Это значило, в Петербурге не было Екатерины Ушаковой, проживавшей тогда в Москве, на Средней Пресне.
Вообще же, отношение к Москве не было у поэта ровным, однозначным. Его многое восхищало, он в полной мере осознавал великое значение Москвы для России, но многое и не устраивало в тяжеловесном быте первопрестольной. Наиболее отчетливо это двойственное отношение к Москве сказалось в раннем (1819) послании Всеволожскому.
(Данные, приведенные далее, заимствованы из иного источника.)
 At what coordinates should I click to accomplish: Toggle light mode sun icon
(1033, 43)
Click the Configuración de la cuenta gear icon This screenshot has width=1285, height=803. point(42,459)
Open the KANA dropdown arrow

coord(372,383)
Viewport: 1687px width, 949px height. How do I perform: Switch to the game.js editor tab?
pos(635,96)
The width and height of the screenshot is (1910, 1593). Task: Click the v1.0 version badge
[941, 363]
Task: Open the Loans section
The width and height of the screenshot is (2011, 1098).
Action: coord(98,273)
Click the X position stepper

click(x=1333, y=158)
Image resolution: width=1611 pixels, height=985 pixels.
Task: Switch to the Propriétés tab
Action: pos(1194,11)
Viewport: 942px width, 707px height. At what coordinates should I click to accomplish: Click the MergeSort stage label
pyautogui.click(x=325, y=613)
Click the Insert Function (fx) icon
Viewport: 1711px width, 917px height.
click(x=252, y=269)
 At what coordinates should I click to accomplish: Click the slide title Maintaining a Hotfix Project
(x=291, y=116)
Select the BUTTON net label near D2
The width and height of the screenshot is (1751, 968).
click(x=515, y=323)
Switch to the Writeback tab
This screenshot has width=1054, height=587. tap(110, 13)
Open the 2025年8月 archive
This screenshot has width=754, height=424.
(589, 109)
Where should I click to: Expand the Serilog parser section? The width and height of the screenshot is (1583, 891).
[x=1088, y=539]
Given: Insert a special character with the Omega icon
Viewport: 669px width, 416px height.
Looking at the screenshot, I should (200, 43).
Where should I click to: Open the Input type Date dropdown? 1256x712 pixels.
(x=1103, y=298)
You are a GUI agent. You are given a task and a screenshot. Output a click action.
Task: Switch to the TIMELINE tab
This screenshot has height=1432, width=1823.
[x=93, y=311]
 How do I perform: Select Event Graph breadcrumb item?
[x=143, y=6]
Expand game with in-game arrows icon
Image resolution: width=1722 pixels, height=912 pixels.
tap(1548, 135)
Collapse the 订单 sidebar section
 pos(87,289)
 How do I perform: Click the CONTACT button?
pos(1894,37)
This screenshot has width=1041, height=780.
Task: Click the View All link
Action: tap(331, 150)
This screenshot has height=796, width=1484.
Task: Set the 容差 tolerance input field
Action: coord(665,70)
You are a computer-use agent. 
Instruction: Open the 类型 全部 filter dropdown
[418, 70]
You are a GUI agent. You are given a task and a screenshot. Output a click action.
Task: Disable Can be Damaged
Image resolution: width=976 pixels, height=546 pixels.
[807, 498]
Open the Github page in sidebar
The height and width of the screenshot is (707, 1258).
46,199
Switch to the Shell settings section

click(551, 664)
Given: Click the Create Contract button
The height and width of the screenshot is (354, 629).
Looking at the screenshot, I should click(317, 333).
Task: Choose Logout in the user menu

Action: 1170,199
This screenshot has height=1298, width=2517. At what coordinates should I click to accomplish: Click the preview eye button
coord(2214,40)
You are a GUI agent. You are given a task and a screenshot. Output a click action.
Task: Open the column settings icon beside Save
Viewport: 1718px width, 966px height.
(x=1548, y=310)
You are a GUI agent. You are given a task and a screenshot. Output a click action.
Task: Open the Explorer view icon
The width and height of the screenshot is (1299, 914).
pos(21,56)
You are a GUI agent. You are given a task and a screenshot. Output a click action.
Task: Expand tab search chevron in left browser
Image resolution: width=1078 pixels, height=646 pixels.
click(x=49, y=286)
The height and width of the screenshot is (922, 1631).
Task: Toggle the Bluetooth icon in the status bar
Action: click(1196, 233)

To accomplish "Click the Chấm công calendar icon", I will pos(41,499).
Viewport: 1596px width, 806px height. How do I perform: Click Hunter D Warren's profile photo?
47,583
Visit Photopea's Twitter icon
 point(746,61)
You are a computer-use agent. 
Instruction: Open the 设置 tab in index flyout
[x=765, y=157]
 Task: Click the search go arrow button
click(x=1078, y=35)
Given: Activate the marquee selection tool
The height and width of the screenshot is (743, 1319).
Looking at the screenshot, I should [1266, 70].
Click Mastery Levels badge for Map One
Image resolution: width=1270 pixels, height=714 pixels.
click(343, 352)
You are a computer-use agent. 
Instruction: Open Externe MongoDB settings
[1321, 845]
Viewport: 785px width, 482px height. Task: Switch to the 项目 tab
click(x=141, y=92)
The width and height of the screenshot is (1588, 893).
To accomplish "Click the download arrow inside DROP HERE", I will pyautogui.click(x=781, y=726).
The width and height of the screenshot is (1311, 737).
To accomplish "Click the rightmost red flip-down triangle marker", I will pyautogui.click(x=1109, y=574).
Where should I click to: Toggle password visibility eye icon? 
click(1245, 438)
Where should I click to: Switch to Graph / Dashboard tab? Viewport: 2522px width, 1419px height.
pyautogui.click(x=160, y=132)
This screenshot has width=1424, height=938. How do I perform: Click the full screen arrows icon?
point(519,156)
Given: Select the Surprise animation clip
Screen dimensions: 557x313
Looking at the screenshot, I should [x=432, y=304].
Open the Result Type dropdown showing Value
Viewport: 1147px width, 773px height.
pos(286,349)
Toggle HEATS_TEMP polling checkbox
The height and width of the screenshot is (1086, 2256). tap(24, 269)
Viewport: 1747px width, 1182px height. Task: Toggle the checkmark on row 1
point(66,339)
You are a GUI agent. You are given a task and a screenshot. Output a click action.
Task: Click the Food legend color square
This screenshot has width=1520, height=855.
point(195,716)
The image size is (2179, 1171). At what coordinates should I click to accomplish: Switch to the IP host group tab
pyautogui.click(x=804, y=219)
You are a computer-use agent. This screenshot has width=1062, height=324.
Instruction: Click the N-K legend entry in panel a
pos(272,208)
Тут Москва предстает и неким эдемом, «где наслажденьям знают цену», и премилой старушкой, пленяющей живостью, и тучной бездельницей, мешающей жеманство, важную глупость с карточной скукой, и даже вертепом с «египетскими девами».
В свою очередь Москва относилась к Пушкину с известной настороженностью. Конечно, ему знали цену, на гуляньях его появление вызывало фурор (осталось свидетельство юной Сушковой, ставшей известной поэтессой Ростопчиной), но видели в нем не своего, не земляка, а приезжую знаменитость.
Судьбоносной для Пушкина Москва стала с появлением в его жизни Наталии Николаевны Гончаровой. Центром мироздания оказался дом на углу Скарятинского и Большой Никитской (ныне ул. Герцена). Отсюда после долгого и мучительного жениховства с тяжелыми объяснениями, оскорбительными отказами, полусогласиями и проволочками повел Пушкин к венцу свою Мадонну — «чистейшей прелести чистейший образец», бракосочетание состоялось в церкви Большого Вознесения у Никитских ворот, сохранившейся до нашего времени. Поселились молодожены на Арбате в «доме Хитрово», где теперь маленький музей. Накануне женитьбы Александр Сергеевич устроил тут прощание с холостой жизнью — «мальчишник», на котором присутствовали его ближайшие московские друзья: Денис Давыдов, Баратынский, Языков, Вяземский, Нащокин, Иван Киреевский, композитор Верстовский, а также родной брат Лев. И был Пушкин очень грустен.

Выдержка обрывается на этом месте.